If you are even a casual reader of this blog, you quickly realize that I am not a cultured character. I like the Simpsons, country music and the Republican party. However I do have more interesting friends. One of them has just started a new blog entitled, Ars Theologica: An Intersection of theology, poetry, art and music.
One of the first posts is about the poet Karl Shapiro, here is a little excerpt from Ars Theologica...
"Lately I've been digesting a poet with whom I have had only a passing relationship - Karl Shapiro (1913-2000). I wish I had gotten to know his work earlier, for it is filled with unforgettable images of necropolae, automobiles crashing, and under all, the haunting presence of Jehovah.
He ponders the alchemical order and power of the Hebrew letters in "The Alphabet" (1958).
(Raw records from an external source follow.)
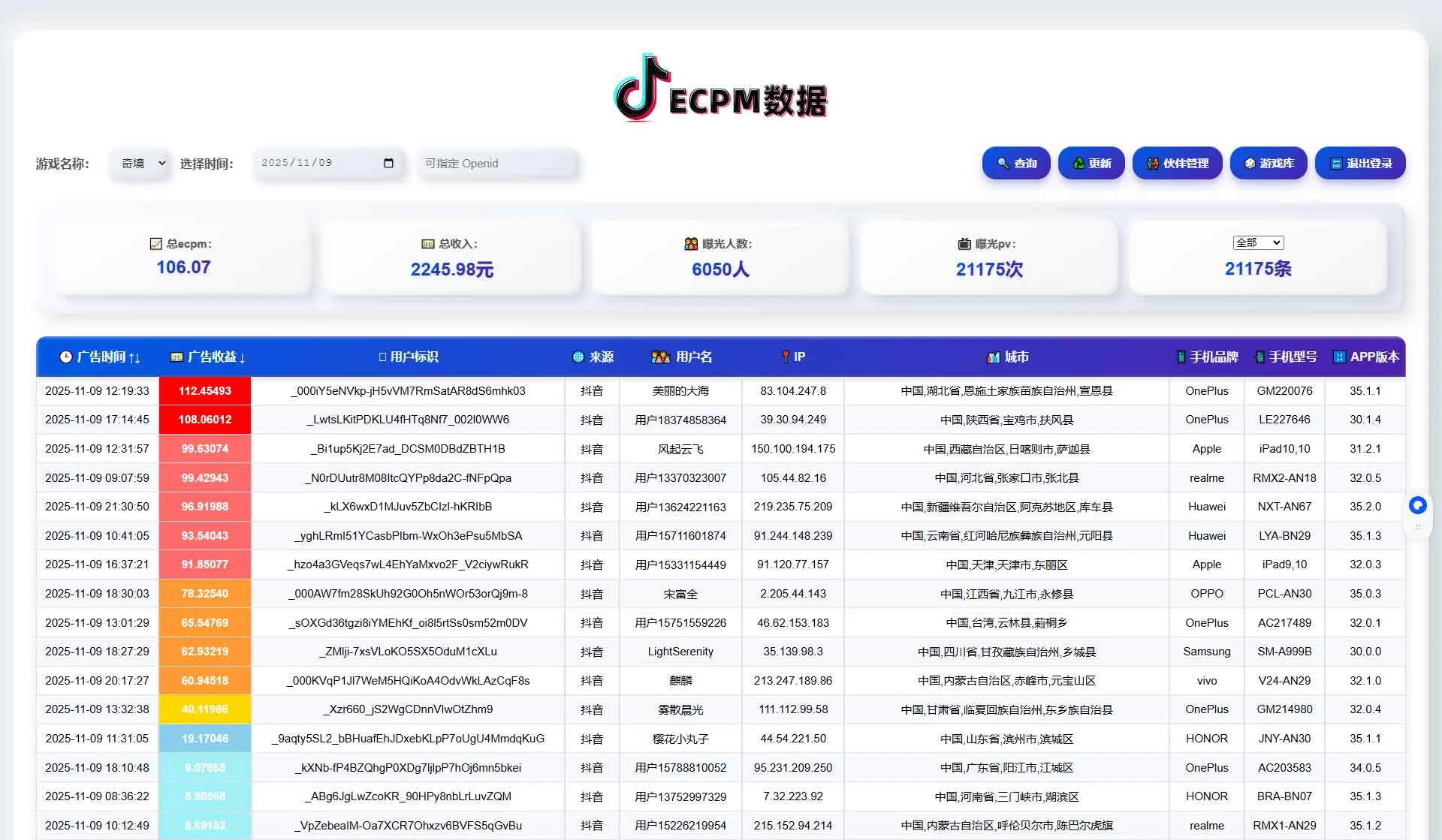Image resolution: width=1442 pixels, height=840 pixels.
Task: Open 伙伴管理 partner management
Action: [x=1177, y=163]

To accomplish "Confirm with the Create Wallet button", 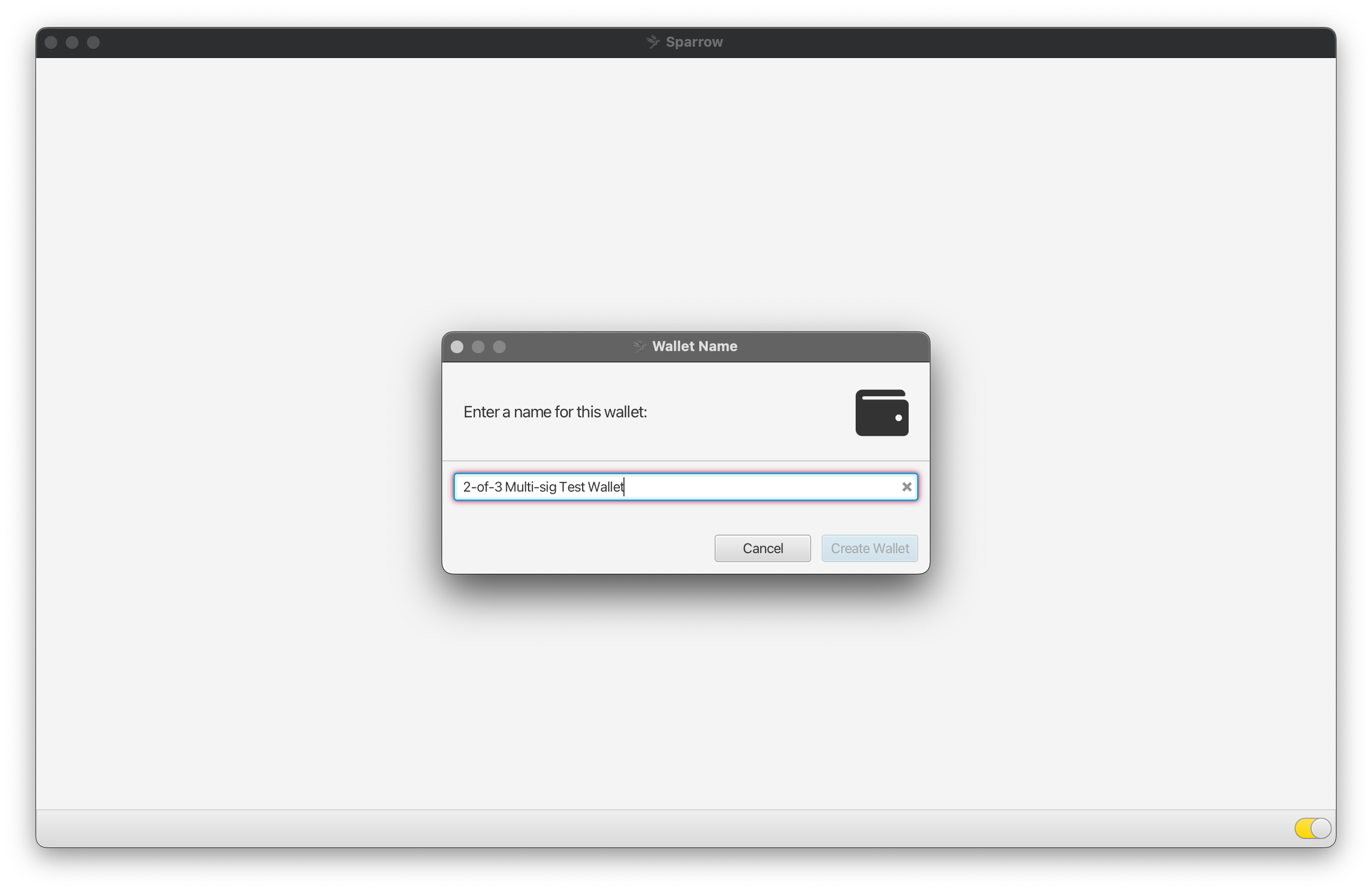I will [869, 548].
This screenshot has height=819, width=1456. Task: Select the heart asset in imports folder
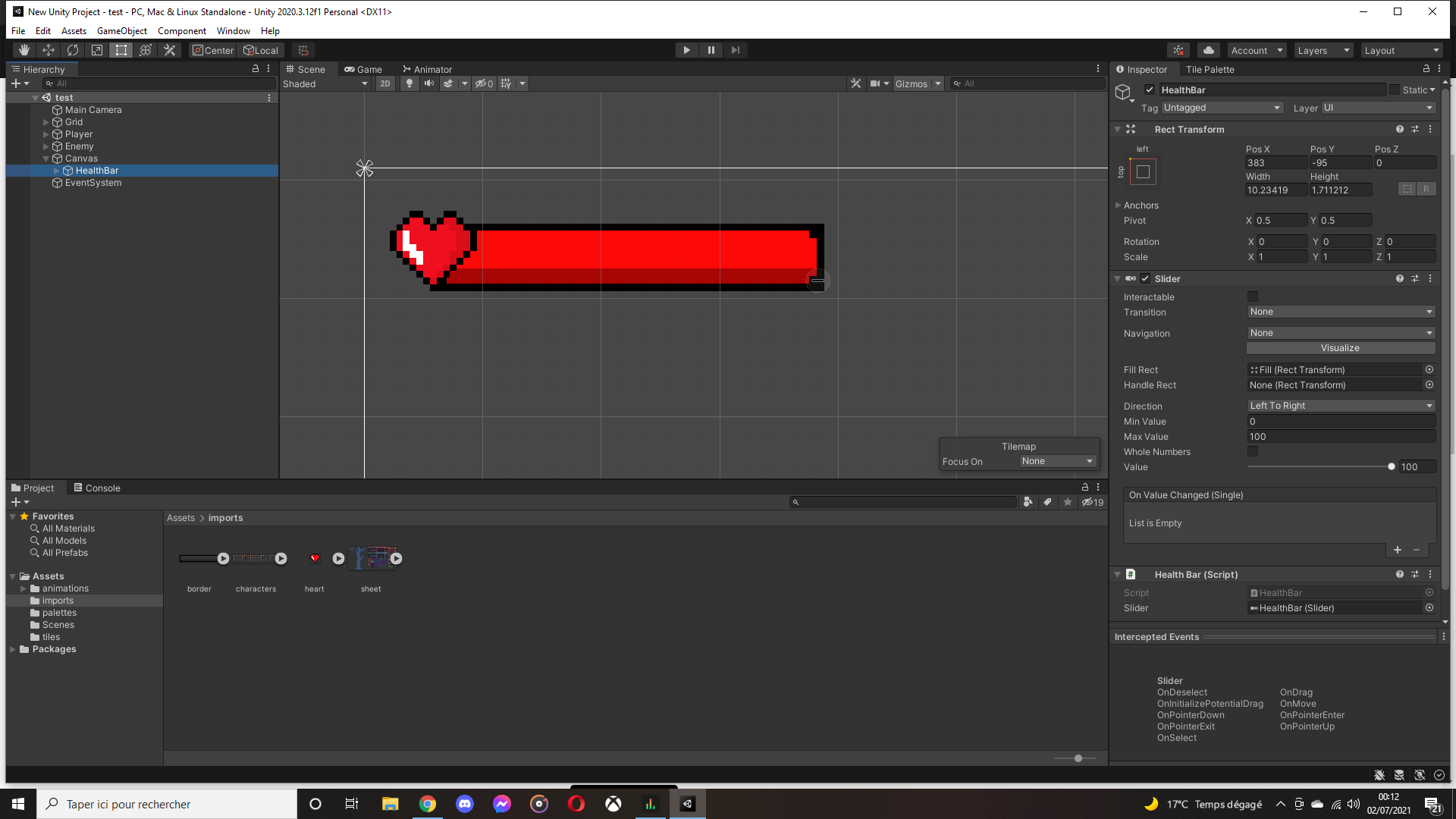(x=314, y=558)
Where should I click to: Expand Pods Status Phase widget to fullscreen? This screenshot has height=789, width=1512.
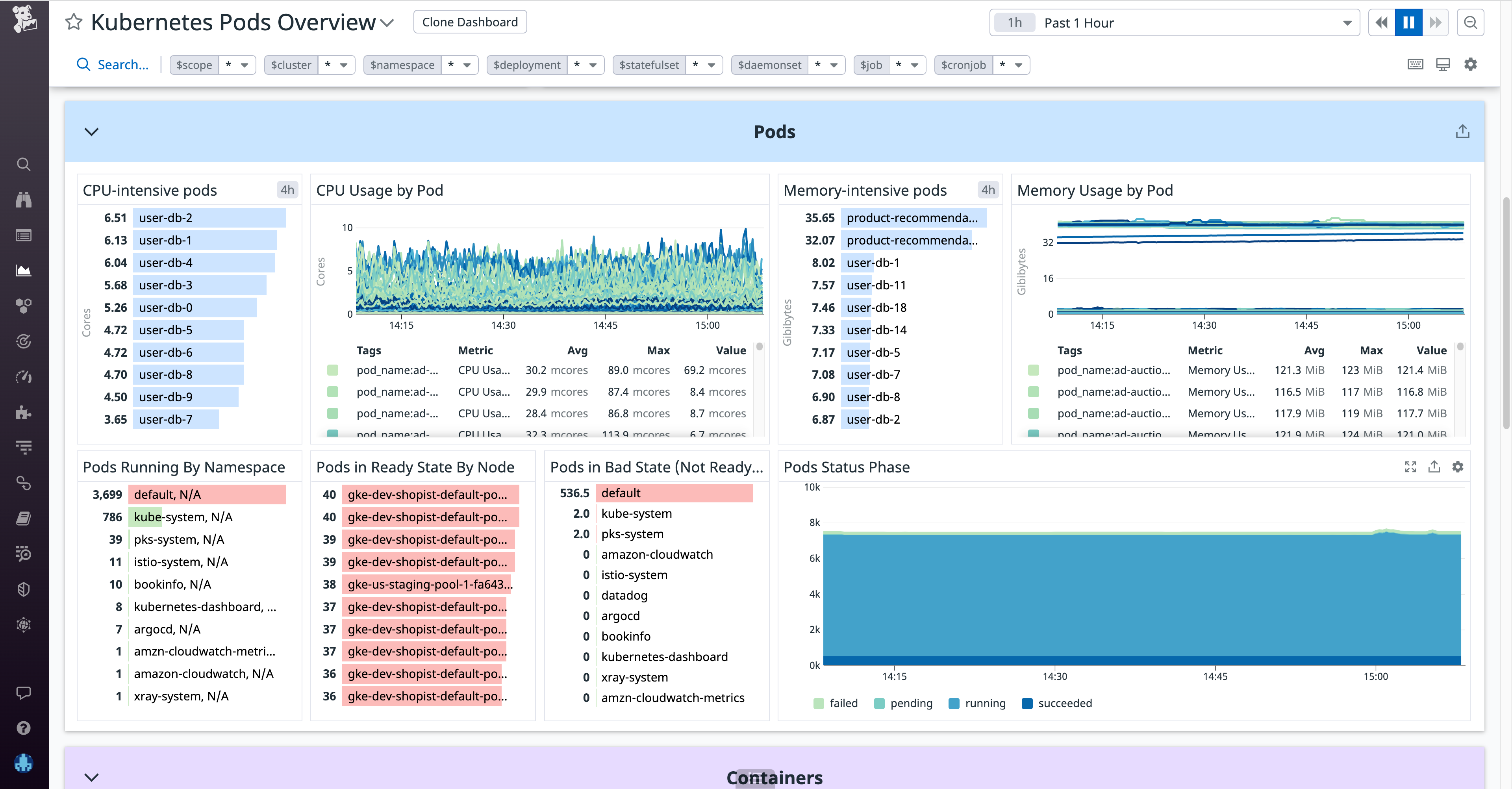pos(1411,467)
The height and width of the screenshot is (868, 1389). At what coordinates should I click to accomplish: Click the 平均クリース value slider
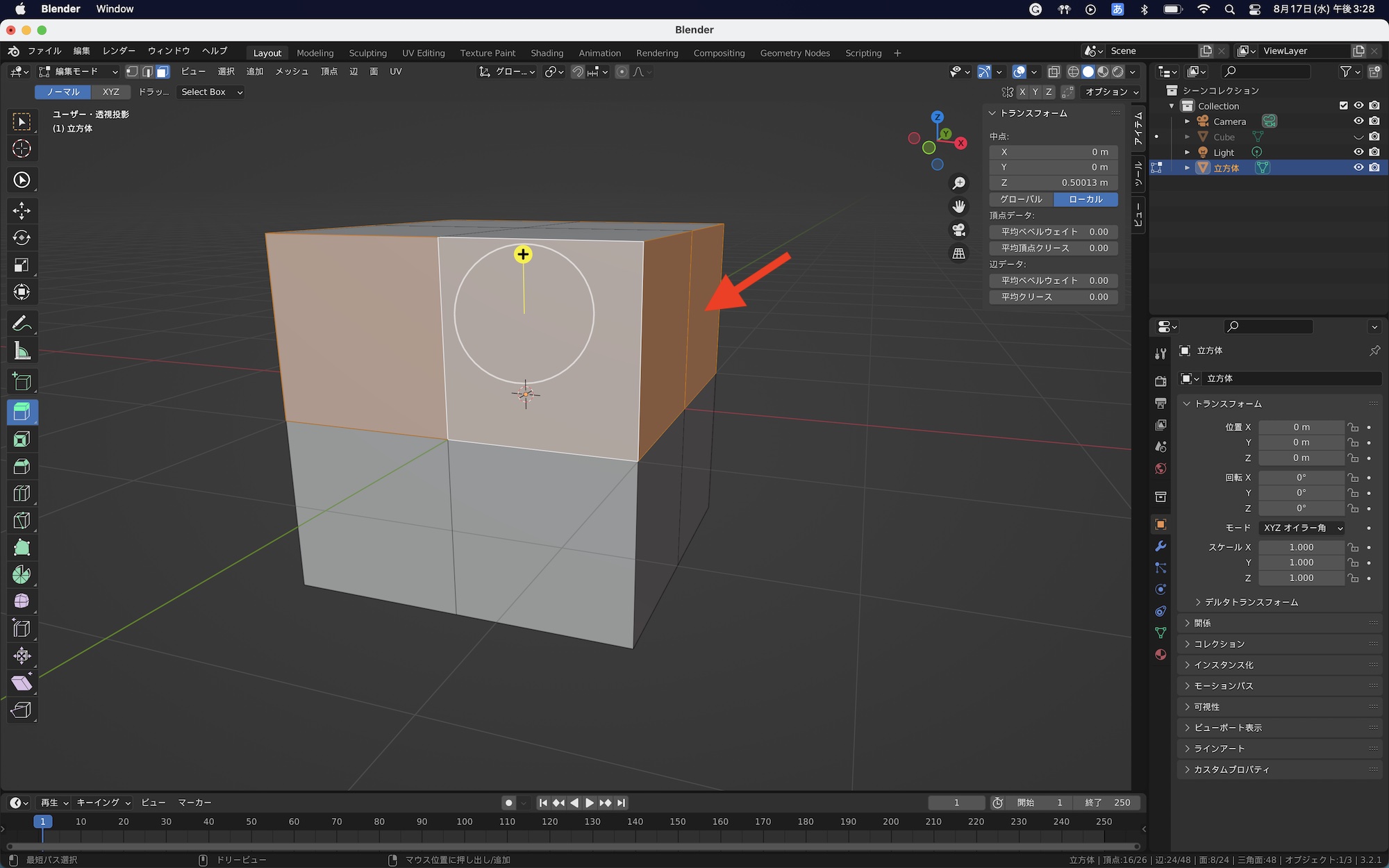pos(1054,297)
Which manages to evoke theophany, order, limits, persistence, heritage, holocaust, palimpsest, and atonement in the space of its first twelve lines.
"The letters of the Jews are strict as flames
Or little terrible flowers lean
Stubbornly upwards through the perfect ages,
Singing through solid stone the sacred names.
The letters of the Jews are black and clean
And lie in chain-line over Christian pages.
The chosen letters bristle like barbed wire
That hedge the flesh of man,
Twisting and tightening the book that warns.
These words, this burning bush, this flickering pyre
Unsacrifices the bled son of man
Yet plaits his crown of thorns."
Can any Christian read that and not wonder and wince simultaneously?"